The findings are pretty stunning given the role of official inflation numbers in setting a wide range of economic policies, from interest rates to social benefits. They essentially show that the standard consumer price index is accurate only for the richest 20% of consumers, and becomes progressively less accurate the less a worker makes.
The inflation adjustment is based on some important earlier work from Jaravel, where he studied differences in annual inflation rates faced by lower- and higher-income Americans using several price and expenditures data sets, including scanner data collected in retail stores from 2004 to 2015.
He finds that annual inflation rates for those at the bottom of the income distribution are substantially higher than for those at the top of the income distribution, effectively increasing income inequality.
Products aimed at the affluent
The findings might seem counterintuitive since the wealthy are associated with luxury goods purchases.

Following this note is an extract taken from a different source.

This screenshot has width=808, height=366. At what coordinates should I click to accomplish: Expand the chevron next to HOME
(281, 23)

But think of electronic gadgets marketed primarily to the wealthier population—prices of tech goods are often marked down significantly over time, whereas food prices are much less variable and tend to rise and fall according to forces well outside the power of individual price-setters.
In other words, Apple
has enough of a monopoly on the phone market to make its iPhones more “affordable” for fairly well-to-do Americans; supermarkets are in a totally different line of business.

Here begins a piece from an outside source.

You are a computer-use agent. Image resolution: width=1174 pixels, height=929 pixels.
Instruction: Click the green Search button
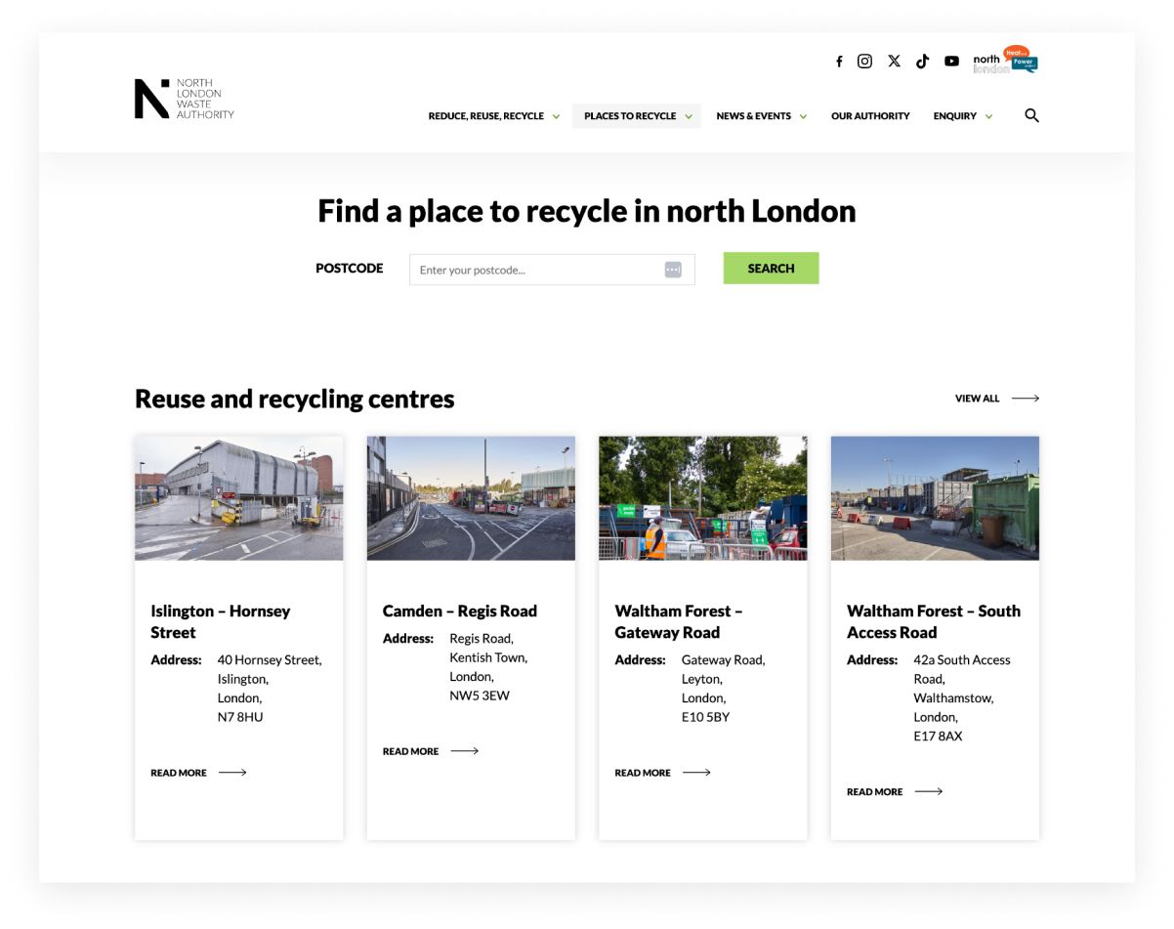pyautogui.click(x=771, y=268)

The study has wide-ranging implications for economic policy making.
For one thing, the Trump administration has been trying to lower, not raise, the inflation rate used to calculate the official poverty rate, which is already widely believed to understate the actual lived experience of millions of American families. That would mean social benefit cuts in things like food stamps and Medicare for those Americans who, through that statistical sleight of hand, would suddenly no longer be considered poor.
Instead, the Columbia study shows that “if we take seriously the idea that inflation varies across different points in the income distribution, a different picture of the economic health of those with low incomes emerges.”

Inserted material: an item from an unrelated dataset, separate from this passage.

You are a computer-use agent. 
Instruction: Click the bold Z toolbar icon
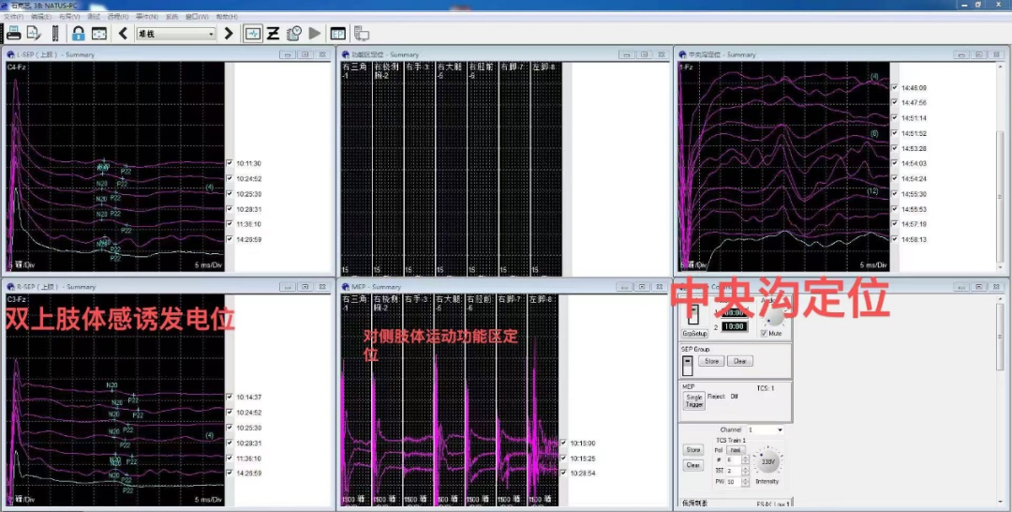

“If we apply this steeper inflation to the poverty threshold, we see that millions more people would be classified as living in poverty,” the authors conclude.
The adjustment also raises the child poverty rate by 1.5 percentage points for 2018, meaning 1.1 million more children were effectively in poverty last year than were counted as such.
“We see similar trends for women-headed households with children, by race and ethnicity, and by gender respectively.”
Further, the Federal Reserve’s dual mandate includes low and stable prices as well as maximum employment.
Just as economists such as Heather Boushey from the Center for Equitable Growth have called on government statisticians to begin publishing economic growth rates in a way that shows how they benefit individuals in various income groups differently, the finding of such a considerable inflation gap in the Columbia study should spawn new research into how the Fed measures and targets inflation using interest rates and other tools.
Overall consumer prices have struggled to hit the Fed’s 2% target for much of the economic recovery, in part because of the stagnant wages of most workers. Labor costs represent a huge chunk of corporate expenses, therefore it’s difficult for inflation to pick up if workers are unable to ask for raises consistently enough to allow companies to mark up prices.